A year later, advised by his chief political strategist
Dick Morris (yes, the Obama-basher now at Fox),
Clinton declared: "The era of big
government is over." In the coming years, Clinton proved that the era of big
business was far from over - working with Republican leaders to grant corporate
welfare to media conglomerates (1996 Telecom Act) and investment banks (1999
abolition of the Glass-Steagall Act).
Today, it's crucial to ask where Obama is heading. From
the stimulus to healthcare, he's shown a Clinton-like willingness to roll over
progressives in Congress on his way to corrupt legislation and frantic efforts
to compromise for the votes of corporate Democrats or "moderate" Republicans.
Meanwhile, the incredible shrinking "public option" has become a sick joke.
As he glides from retreats on civil liberties to health
reform that appeases corporate interests to his Bush-like pledge this week to
"finish the job" in Afghanistan, an Obama reliance on Congressional Republicans
to fund his troop escalation could be the final straw in disorienting and
demobilizing the progressive activists who elected him a year ago.
Throughout the centuries, no foreign power has been able
to "finish the job" in
Afghanistan, but
President Obama thinks he's a tough enough Commander-in-Chief to do it. Too bad
he hasn't demonstrated such toughness in the face of obstructionist Republicans
and corporate lobbyists. For them, it's been more like
"compromiser-in-chief."
When you start in the center (on, say, healthcare or
Afghanistan) and
readily move rightward several steps to appease rightwing politicians or
lobbyists or Generals, by definition you are governing as a conservative.

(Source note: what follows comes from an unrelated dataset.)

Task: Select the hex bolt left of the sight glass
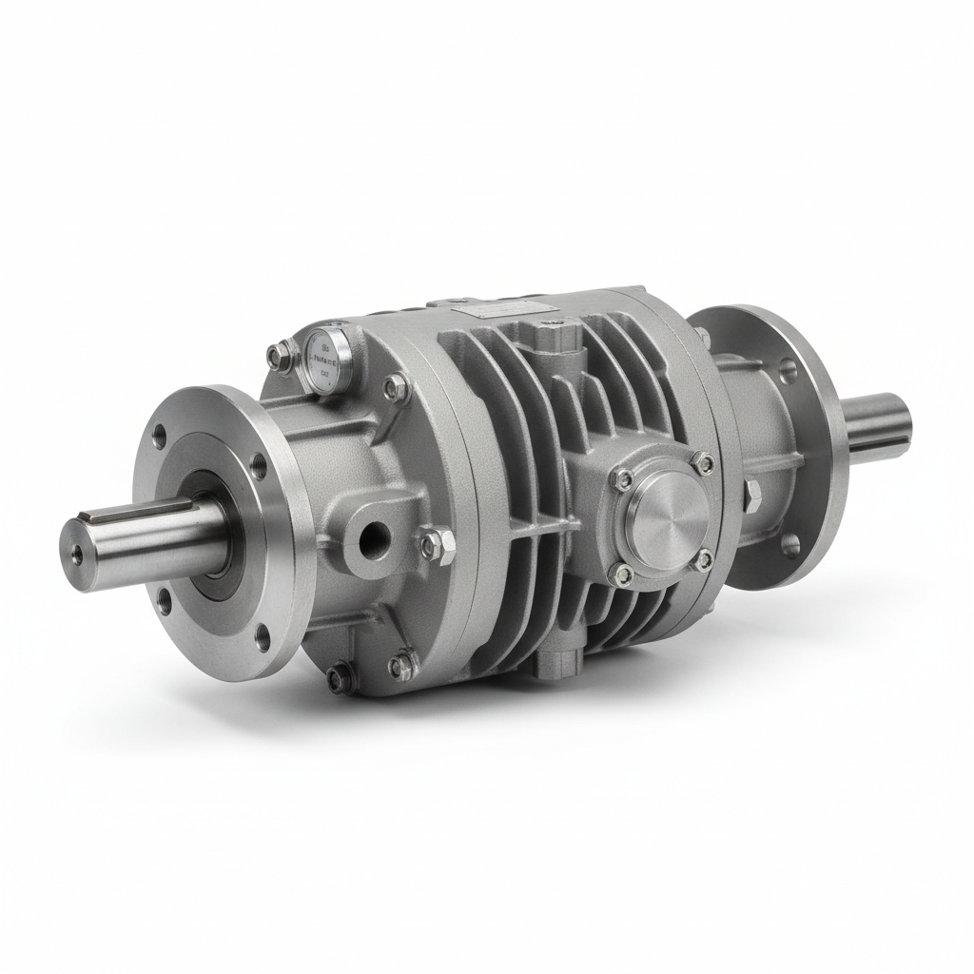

It's been a gradual descent from the elation and hope for
real change many Americans felt on election night, November 2008. For some of us
who'd scrutinized the Clinton White House in the early 1990s, the buzz was
killed days after Obama's election when he chose his chief of staff, Rahm
Emanuel, a top Clinton strategist
and architect of the alliance that pushed NAFTA through Congress.
If Obama stands tough on more troops to Afghanistan (as
Clinton fought ferociously for NAFTA), only an unprecedented mobilization of
progressives - including many who worked tirelessly to elect Obama - will be
able to stop him. Trust me: The Republicans who yell and scream about Obama
budget deficits when they're obstructing public healthcare will become deficit
doves in spending the estimated $1 million per year per new soldier (not to
mention private contractors) headed off to Asia.
The only good news I can see: Maybe it will take a White
House/GOP alliance over
Afghanistan to
wake up the base of liberal groups (like MoveOn) to take a closer and more
critical look at President Obama's policies.